Astrophysicist Chi-kwan Chan is utilizing large language models, specifically Codex, to overcome computational roadblocks in simulating the extreme physics near black holes. Traditional simulations struggle with modeling diffuse plasma because they must calculate the minuscule, individual spiraling motions of trillions of electrons and ions, requiring prohibitively small and time-consuming computational steps. The core challenge lies in deriving new, mathematically rigorous algorithms that can accurately model particle behavior without needing to track every micro-movement. Chan used Codex as a tool to generate and explore potential numerical schemes, enabling his team to derive candidate algorithms that can be physically inspected and tested against known physical solutions. This process is seen as a major step toward creating a more accurate 'digital twin' of the extreme environment surrounding an event horizon, potentially unlocking scientific understanding previously out of reach.

Key Points

  • Codex is being used to generate and refine complex mathematical algorithms needed to model plasma behavior near supermassive black holes.
  • The current computational bottleneck stems from the necessity to track trillions of individual, spiraling particle motions, which overwhelms even supercomputers.
  • The resulting algorithms, once successful, could allow scientists to simulate particle dynamics with a resolution that enables the study of long-standing physics questions.

Why It Matters

This news exemplifies a critical 'AI as an accelerator for science' use case, moving beyond commercial application.
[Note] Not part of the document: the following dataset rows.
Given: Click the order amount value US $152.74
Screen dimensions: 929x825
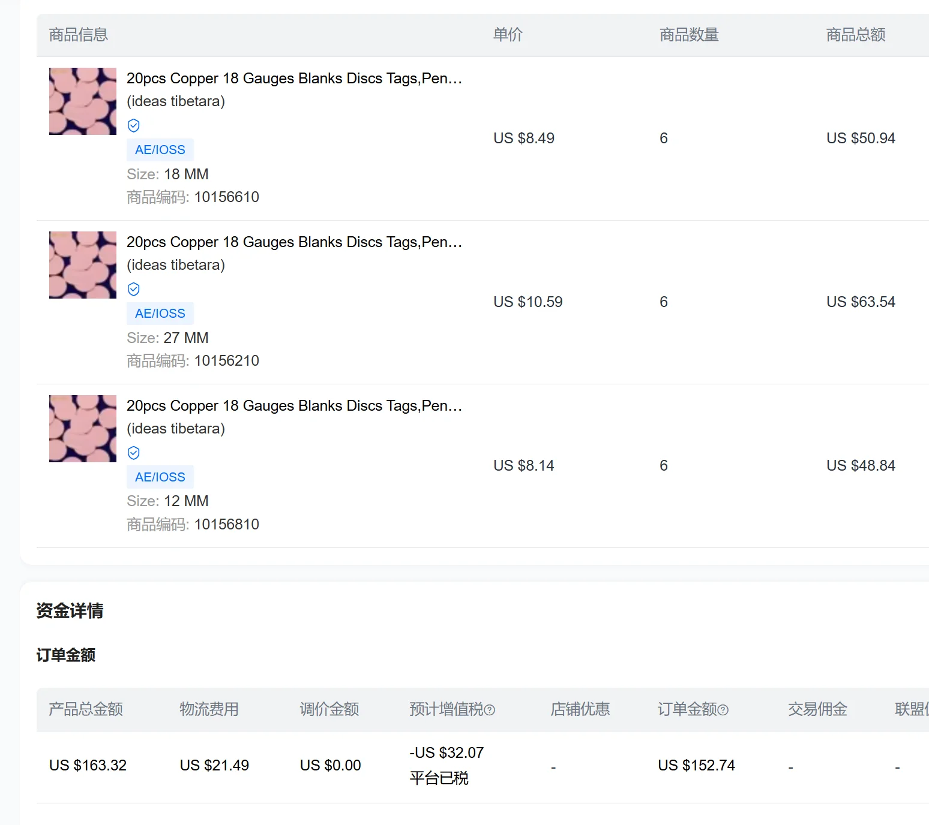Looking at the screenshot, I should (696, 766).
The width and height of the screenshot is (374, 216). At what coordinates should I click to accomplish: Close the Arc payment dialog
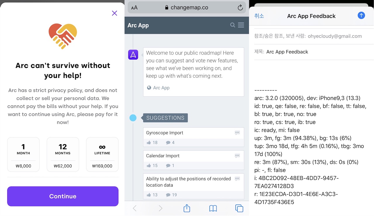pyautogui.click(x=115, y=13)
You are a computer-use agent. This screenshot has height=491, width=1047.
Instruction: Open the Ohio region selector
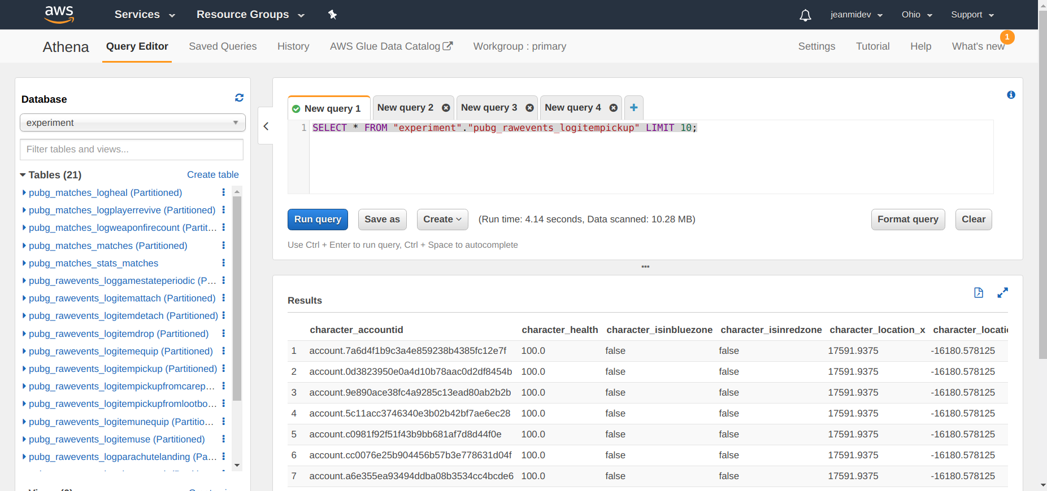[916, 15]
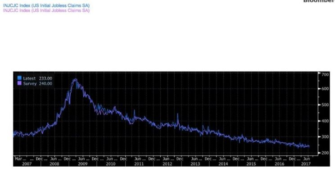Image resolution: width=335 pixels, height=172 pixels.
Task: Select the Latest 233.00 legend entry
Action: pos(35,78)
By using LLMs not for content generation but for mathematical hypothesis generation and deriving complex numerical schemes, researchers can rapidly prototype and test algorithms that would otherwise take decades of manual mathematical effort. For high-level AI practitioners, this highlights the immediate, critical potential of LLMs in fields requiring deep domain expertise (like physics or chemistry), provided the generated outputs remain testable and grounded in rigorous scientific method. It confirms that the value proposition of advanced AI is increasingly in augmenting human intellectual capacity at the highest academic level.